W Zespole Szkół Ogólnokształcących nr 1 zorganizowano otrzęsiny klas pierwszych. Przygotowali je przedstawiciele Samorządu Szkolnego. Termin imprezy był ukrywany przed pierwszakami do ostatniej chwili, ponieważ - jak wiadomo - w trakcie otrzęsin liczy się element zaskoczenia.
- Nowi gimnazjaliści i licealiści zostali porwani przez starszych uczniów na strych, a tam działy się naprawdę przerażające rzeczy - relacjonuje nauczyciel Krzysztof Lehrke. - Przebrani za wampiry, mumie, zombi i strzygi starszacy w niezwykle mrocznej scenerii, rodem z filmów grozy, wprowadzili pierwszaków w świat horroru, koszmarów i nocnych zjaw. Najbardziej przerażeni byli oczywiście gimnazjaliści, którzy nie ukrywali emocji. Przerażającą atmosferę panującą na strychu potęgowały dodatkowo ciemności i przerażająca muzyka. Nikt na pewno nie zapomni tego emocjonującego wydarzenia.

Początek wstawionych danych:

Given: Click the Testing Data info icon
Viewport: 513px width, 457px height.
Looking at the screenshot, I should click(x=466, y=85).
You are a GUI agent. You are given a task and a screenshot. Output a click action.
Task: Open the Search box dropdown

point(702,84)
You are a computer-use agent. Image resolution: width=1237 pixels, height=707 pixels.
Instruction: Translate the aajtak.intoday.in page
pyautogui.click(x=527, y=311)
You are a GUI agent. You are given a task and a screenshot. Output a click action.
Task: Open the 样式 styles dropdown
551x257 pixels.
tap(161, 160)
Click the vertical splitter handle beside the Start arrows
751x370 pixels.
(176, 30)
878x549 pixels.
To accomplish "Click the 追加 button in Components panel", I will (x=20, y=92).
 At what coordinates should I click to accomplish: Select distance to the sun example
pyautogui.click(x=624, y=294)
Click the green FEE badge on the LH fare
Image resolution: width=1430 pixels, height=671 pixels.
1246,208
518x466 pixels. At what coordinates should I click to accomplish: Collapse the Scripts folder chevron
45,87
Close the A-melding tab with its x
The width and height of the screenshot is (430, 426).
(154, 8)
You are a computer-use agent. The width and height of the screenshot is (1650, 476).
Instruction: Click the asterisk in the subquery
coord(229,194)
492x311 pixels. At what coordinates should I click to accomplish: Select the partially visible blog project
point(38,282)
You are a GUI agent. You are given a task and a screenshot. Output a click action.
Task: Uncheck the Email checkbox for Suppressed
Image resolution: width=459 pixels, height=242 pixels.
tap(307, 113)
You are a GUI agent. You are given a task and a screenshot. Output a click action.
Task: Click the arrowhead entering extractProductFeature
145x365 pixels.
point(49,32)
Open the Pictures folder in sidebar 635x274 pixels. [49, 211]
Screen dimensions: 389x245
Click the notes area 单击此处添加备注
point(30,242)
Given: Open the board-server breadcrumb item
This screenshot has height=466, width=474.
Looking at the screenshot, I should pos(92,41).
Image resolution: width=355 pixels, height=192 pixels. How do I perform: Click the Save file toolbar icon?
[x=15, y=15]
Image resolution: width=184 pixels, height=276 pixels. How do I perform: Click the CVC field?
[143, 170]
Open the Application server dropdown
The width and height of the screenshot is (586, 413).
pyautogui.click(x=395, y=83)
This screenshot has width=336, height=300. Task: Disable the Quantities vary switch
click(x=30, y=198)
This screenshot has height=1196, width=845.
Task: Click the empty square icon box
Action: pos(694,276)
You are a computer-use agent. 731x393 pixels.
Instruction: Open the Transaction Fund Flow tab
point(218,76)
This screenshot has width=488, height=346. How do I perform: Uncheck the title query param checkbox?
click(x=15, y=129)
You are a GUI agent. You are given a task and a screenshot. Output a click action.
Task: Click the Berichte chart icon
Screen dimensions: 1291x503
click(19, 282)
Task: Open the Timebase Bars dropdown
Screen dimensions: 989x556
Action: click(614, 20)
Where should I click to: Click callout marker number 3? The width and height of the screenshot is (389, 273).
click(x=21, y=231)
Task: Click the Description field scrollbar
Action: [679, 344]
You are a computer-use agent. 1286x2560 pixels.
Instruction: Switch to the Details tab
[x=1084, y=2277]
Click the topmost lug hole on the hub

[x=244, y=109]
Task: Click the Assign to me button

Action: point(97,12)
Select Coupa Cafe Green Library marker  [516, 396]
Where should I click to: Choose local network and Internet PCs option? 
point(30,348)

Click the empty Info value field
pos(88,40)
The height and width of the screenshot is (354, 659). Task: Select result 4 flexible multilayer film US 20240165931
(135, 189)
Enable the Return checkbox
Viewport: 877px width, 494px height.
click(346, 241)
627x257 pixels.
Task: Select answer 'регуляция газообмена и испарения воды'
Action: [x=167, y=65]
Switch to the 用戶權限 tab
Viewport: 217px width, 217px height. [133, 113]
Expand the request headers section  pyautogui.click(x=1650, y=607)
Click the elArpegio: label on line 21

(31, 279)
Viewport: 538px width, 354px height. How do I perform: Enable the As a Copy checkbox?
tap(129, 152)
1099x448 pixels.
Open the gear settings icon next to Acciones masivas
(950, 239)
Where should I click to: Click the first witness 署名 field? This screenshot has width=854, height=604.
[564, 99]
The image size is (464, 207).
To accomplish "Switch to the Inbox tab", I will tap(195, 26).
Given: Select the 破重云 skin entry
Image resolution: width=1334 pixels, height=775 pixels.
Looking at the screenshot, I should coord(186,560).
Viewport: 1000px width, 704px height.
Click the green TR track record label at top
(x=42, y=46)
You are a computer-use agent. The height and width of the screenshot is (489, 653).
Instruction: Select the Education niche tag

Po tych emocjach uczniowie klas pierwszych zostali skierowani do szkolnej auli.
- Tam musieli wykonywać różnie zadania, by zyskać w oczach nauczycieli i kolegów ze starszych klas - dodaje Krzysztof Lehrke. - Musieli między innymi przedstawić w formie kalamburów przysłowia związane z kotem, narysować karykaturę wychowawcy, usprawiedliwić się przed nauczycielem i odpowiedzieć na śmieszne pytania dotyczące życia szkoły. Osoby, które źle wykonały zadanie siadały na karnym jeżyku lub piły sok z cytryny.